On Tue, 20 Jun 2006, Thomas Gleixner wrote:
On Tue, 2006-06-20 at 18:09 +0100, Esben Nielsen wrote:
The only question I have is why the priority of the callback is set to
priority of the task calling hrtimer_start() (current->normal_prio). That
seems like an odd binding to me. Shouldn't the finding of the priority be moved over to the
posix-timer code, where it is needed, and be given as a parameter to
hrtimer_start()?
Was the simplest way to do.
Yes, when you only use the hrtimers to implement signals. But what if you
use them for something different?
In rtmutex.c, where a hrtimer is used as a timeout on a mutex, wouldn't it
make more sense to use current->prio than current->normal_prio if the task
is boosted when it starts to wait on a mutex.
Not sure about that.
Let say you have a bunch of callback running at priority 1 and then the
next hrt timer with priority 99 expires. Then the callback which
is running will be boosted to priority 99. So the overall latency at
priority 99 will at least the latency of the worst hrtimer callback.
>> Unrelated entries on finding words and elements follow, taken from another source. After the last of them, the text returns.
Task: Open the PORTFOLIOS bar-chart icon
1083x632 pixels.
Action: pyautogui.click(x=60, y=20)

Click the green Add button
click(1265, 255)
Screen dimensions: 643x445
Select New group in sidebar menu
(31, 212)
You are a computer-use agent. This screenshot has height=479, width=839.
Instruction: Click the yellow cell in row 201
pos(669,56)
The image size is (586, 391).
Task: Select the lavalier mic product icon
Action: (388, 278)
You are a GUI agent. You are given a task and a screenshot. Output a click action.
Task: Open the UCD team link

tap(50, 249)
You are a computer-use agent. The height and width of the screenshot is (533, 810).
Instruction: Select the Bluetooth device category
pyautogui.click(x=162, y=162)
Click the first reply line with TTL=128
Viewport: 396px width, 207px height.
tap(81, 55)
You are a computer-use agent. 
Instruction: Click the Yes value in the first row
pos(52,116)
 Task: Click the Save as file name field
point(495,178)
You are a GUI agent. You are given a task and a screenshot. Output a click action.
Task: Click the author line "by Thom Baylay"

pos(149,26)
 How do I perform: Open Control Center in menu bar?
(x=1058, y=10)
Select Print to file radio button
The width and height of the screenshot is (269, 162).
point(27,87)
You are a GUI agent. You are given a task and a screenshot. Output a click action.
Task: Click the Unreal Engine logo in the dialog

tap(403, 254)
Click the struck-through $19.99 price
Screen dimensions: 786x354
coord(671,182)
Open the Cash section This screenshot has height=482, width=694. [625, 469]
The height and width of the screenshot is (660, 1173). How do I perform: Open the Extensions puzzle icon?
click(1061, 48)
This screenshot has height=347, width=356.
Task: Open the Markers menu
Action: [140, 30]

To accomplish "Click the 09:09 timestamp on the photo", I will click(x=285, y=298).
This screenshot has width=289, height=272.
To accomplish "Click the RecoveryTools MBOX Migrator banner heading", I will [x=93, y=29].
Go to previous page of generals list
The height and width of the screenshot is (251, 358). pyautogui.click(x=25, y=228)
And worse: What if the callback running is blocked on a mutex? Will the
owner of the mutex be boosted as well? Not according to the code in
sched.c. Therefore you get priority inversion to priority 1. That is the
worst case hrtimer latency is that of priority 1.
Therefore, a simpler and more robust design would be to give the thread
priority 99 as a default - just as the posix_cpu_timer thread. Then the
system designer can move it around with chrt when needed.
In fact you can say the current design have both the worst cases of having
it running as priority 99 and at priority 1!
We had this before and it is horrible.
"Horrible" in what respect?
Another complicated design would be to make a task for each priority.
Then the interrupt wakes the highest priority one, which handles the first
callback and awakes the next one etc.
Uurgh. Thats not a serious proposal ?
No, not really. And then a little bit in a generalized way:
The kernel could have these threads as general working threads on which
all kind of callbacks could be executed at their right priority.
But, ofcourse, having 100 tasks sitting around per CPU is huge waste of
memory. But maybe some kind of pooling could be made?
As I said in a another mail some time back: Having 100 different RT
priorities doesn't make sense. You can at most need 10 anyway.
A nice solution would be to enqueue the timer into the task struct of
the thread which is target of the signal, wake that thread in a special
state which only runs the callback and then does the signal delivery.
What if the thread is running?
The scary thing on this is to get the locking straight, but it might
well worth to try it. That way we would burden the softirq delivery to
the thread and maybe save a couple of task switches.
tglx
Hmm, a practical thing to do would be to make a system where you can post
jobs in a thread. These jobs can then be done in thread context
around schedule or just before the task returns to user-space.